*Required work*.
A – Answer these questions about the mirror-and-splitter excerpt:
(i) According to the opening sentence, why does the code return a list of directions?
(ii) Which class does `Element.apply` create for the symbol '|'?
(iii) By how many degrees does a mirror redirect the lava flow?
B – Pick up the mirror-and-splitter excerpt after its final sentence and carry it forward.

*Source extract*.
Even though a mirror can only "create" 1 new direction, because of splitters, we'll return a list of directions to limit code duplication.

sealed abstract class Element:
val pos: Coord
def nextDirection(comingFrom: Direction): List[Direction]
def pathTo(coord: Coord): Seq[Coord] =
if pos.x == coord.x then
if pos.y < coord.y then (pos.y to coord.y).map(Coord(pos.x, _))
else (coord.y to pos.y).map(Coord(pos.x, _))
else if (pos.x < coord.x) then (pos.x to coord.x).map(Coord(_, pos.y))
else (coord.x to pos.x).map(Coord(_, pos.y))

object Element:
def apply(sym: Char, x: Int, y: Int) =
sym match
case '\\' => BackslashMirror(Coord(x, y))
case '/' => SlashMirror(Coord(x, y))
case '|' => VSplitter(Coord(x, y))
case '-' => HSplitter(Coord(x, y))
case _ => throw new IllegalArgumentException

A mirror redirects the lava flow by 90°, so we need to know where the lava is coming to to know where it will go next. (A lava flow coming to the right will go up with a /-mirror...)

*Given data*.
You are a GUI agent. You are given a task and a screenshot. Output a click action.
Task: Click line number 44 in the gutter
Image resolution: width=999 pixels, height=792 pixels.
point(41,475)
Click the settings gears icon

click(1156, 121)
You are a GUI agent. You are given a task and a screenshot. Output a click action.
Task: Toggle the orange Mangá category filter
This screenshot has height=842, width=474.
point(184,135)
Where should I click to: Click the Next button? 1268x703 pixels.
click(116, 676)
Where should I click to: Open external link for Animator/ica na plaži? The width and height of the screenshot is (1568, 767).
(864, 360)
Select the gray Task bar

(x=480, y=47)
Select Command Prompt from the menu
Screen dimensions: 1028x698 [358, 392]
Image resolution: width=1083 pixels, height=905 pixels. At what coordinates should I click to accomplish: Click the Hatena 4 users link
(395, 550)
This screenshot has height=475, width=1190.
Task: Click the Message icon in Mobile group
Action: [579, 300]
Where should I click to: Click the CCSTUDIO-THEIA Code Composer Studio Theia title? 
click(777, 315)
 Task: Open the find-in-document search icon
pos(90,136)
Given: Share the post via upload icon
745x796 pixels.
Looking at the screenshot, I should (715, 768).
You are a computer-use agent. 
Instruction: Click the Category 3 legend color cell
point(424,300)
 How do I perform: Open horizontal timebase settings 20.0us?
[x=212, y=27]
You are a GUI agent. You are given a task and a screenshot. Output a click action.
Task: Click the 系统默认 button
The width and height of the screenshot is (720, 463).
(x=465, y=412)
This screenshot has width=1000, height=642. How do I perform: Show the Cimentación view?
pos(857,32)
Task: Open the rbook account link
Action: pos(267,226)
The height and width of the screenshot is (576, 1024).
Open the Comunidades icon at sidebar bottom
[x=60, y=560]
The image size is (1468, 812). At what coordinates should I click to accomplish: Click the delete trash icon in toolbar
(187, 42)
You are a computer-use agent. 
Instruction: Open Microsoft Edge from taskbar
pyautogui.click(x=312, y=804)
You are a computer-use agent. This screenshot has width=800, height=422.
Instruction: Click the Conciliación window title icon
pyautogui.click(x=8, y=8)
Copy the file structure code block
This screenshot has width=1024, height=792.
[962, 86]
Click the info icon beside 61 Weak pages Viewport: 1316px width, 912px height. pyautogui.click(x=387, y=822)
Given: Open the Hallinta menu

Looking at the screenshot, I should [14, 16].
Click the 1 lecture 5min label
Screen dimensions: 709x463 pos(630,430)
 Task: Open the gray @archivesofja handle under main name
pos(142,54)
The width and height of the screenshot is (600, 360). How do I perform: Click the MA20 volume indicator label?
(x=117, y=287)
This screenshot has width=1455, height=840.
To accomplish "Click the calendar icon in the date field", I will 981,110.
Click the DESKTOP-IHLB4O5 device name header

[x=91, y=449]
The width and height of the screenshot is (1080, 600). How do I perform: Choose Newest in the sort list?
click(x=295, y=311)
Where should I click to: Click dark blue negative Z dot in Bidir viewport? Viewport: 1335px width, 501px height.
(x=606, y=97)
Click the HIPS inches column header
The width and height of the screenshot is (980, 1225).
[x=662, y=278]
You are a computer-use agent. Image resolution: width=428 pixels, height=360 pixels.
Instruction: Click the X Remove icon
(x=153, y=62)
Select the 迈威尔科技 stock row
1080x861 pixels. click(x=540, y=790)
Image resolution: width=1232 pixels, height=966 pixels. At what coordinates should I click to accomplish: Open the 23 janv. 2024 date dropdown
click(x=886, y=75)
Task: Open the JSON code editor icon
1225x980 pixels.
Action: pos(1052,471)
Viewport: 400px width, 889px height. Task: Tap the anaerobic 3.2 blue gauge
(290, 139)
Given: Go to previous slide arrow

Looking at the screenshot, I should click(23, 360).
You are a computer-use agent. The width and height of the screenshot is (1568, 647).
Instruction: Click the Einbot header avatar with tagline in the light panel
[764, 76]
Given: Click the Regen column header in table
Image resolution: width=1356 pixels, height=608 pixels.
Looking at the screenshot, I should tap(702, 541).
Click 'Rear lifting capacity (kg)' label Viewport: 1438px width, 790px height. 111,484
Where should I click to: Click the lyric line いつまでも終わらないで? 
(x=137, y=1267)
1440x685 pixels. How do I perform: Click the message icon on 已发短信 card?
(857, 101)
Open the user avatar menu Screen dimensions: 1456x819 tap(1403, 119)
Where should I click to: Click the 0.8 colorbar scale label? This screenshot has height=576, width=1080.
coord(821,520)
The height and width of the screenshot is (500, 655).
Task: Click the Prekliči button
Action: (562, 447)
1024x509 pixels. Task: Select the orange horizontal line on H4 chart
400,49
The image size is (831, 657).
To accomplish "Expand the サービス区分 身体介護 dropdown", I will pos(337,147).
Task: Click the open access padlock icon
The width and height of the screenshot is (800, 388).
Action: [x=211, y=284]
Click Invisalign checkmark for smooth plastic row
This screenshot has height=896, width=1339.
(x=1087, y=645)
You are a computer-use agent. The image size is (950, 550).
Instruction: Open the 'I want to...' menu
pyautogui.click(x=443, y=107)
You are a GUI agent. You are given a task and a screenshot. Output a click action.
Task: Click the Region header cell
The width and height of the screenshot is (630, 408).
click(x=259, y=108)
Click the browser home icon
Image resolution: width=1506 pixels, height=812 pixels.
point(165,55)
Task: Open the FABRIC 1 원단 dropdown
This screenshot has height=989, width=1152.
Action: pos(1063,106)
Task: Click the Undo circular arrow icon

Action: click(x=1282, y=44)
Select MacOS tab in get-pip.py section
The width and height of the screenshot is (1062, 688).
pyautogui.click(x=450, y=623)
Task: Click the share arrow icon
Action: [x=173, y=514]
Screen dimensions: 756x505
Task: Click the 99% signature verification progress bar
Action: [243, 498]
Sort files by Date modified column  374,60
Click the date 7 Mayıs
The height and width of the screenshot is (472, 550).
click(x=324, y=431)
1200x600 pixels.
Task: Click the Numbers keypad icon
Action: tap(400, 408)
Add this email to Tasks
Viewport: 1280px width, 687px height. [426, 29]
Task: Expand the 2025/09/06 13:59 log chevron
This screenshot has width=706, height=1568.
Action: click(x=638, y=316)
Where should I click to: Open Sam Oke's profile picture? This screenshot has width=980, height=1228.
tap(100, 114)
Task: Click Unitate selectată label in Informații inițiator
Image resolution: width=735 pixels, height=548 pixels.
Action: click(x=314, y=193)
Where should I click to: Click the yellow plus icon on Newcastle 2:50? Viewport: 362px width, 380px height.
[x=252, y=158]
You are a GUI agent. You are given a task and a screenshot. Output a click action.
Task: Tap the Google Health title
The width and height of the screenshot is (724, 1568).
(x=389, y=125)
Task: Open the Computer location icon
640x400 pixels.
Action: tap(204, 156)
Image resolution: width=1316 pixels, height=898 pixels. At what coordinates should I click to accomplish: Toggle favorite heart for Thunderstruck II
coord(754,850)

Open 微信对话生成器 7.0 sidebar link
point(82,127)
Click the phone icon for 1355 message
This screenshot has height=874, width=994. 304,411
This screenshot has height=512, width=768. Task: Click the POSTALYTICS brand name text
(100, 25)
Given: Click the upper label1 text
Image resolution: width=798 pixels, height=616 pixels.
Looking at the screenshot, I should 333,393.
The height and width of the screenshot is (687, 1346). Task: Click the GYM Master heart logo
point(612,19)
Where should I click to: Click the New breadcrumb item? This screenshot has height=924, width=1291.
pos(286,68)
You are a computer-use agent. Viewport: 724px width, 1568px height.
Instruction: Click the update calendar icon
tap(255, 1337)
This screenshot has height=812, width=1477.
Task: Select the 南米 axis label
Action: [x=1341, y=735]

*Task results*.
A –
(i) Splitters can produce more than one direction, so returning a list limits code duplication.
(ii) VSplitter.
(iii) 90°.

B –
case class SlashMirror(override val pos: Coord) extends Element:
def nextDirection(goingTo: Direction) =
goingTo match
case Direction.Up => List(Direction.Right)
case Direction.Left => List(Direction.Down)
case Direction.Right => List(Direction.Up)
case Direction.Down => List(Direction.Left)

case class BackslashMirror(override val pos: Coord) extends Element:
def nextDirection(goingTo: Direction) =
goingTo match
case Direction.Up => List(Direction.Left)
case Direction.Right => List(Direction.Down)
case Direction.Down => List(Direction.Right)
case Direction.Left => List(Direction.Up)

A splitter redirects the lava flow only if it encounters perpendicularly. Otherwise, it just lets the lava flow through.

case class VSplitter(pos: Coord) extends Element:
def nextDirection(goingTo: Direction) =
goingTo match
case d @ (Direction.Up | Direction.Down) => List(d)
case _ => List(Direction.Up, Direction.Down)
case class HSplitter(pos: Coord) extends Element:
def nextDirection(comingFrom: Direction) =
comingFrom match
case d @ (Direction.Left | Direction.Left) => List(d)
case _ => List(Direction.Left, Direction.Right)

Finally, an empty cell has no behavior and shouldn't be traversed in this implementation.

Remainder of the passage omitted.